What you will do = Duplicate the part of the interview running from "I didn’t stop" to "wall as well.".

Passage =
▬▬▬

Then I realized more people around me wanted postcards, whoever was into this hobby, and that’s how this all started. Initially, I was printing on regular texture paper. In 2020, I moved to recycled paper because it was a need of the hour. The other thing with sustainability, you don’t buy new things; you use what you have and make sustainable choices. That’s what I did, and I moved to recycled paper. I think my first calendar may be in 2018. Again I had pictures to put along with months to turn into a calendar.
I didn’t stop there and made a bookmark calendar. These two postcards and calendars have a blank side, so you can write whatever you want at the end of the month. It is multipurpose. In fact, on the bookmarks, you can keep them in the many books you want to read and even use them in a diary. I’m going to try recycled ribbons to tie them and able to hand them on the wall as well.
Q. You believe that having a sustainable lifestyle is good for us; according to you, how important is it to have a sustainable life in today’s world?
Heena Shah: We saw what happened during the pandemic, we created so much waste, especially from the medical industry, like sanitizer bottles and vaccine containers, and everything was coming in plastic wrap. And where is this all going, ultimately? Back to the earth only.
Even if it is recycled, resources are going into it. But there is a limit to how many resources a planet can afford for our use. It is very important to make up for that loss, so it is extremely important to move towards a sustainable lifestyle. Already we are facing climate changes, like forest fires, etc., and so many things which have not happened much before.
Q. There must be a journey full of ups and downs in your life. Would you like to tell us something about your journey and what keep you going in the face of challenges?
Heena Shah: I think it is about helping someone out, just contributing; these things keep me going. If I can make a difference in someone’s life, whatever I do, that works for me.
Q. As we know, pollution is rising daily and becoming a threat to all of us. In cities like Dehli, pollution is reaching new heights and affecting people’s daily routines. What do you have to say about this?

▬▬▬

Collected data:

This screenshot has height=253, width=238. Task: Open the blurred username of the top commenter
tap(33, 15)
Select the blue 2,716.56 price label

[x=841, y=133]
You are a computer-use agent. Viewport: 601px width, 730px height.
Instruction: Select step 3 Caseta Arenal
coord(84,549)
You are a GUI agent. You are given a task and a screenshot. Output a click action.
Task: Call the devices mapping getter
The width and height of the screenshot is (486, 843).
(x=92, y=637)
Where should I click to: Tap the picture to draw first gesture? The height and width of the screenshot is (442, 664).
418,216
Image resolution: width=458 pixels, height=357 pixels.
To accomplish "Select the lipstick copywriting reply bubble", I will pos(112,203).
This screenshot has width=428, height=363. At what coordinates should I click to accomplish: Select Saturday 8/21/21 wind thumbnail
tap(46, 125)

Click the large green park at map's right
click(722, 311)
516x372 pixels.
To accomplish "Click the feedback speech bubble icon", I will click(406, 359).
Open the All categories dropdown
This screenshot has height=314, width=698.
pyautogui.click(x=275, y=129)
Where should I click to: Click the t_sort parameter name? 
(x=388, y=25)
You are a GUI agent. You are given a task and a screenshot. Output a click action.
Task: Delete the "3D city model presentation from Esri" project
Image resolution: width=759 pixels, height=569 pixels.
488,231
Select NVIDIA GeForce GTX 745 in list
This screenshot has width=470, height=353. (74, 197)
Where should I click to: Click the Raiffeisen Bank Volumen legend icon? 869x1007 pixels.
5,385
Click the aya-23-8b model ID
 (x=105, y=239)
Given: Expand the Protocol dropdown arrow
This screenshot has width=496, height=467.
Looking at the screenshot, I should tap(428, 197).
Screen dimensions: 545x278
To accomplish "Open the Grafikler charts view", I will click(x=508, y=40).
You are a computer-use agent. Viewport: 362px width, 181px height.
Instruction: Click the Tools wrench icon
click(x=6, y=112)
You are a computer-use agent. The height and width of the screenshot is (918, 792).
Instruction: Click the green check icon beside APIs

▬▬▬

Response =
I didn’t stop there and made a bookmark calendar. These two postcards and calendars have a blank side, so you can write whatever you want at the end of the month. It is multipurpose. In fact, on the bookmarks, you can keep them in the many books you want to read and even use them in a diary. I’m going to try recycled ribbons to tie them and able to hand them on the wall as well.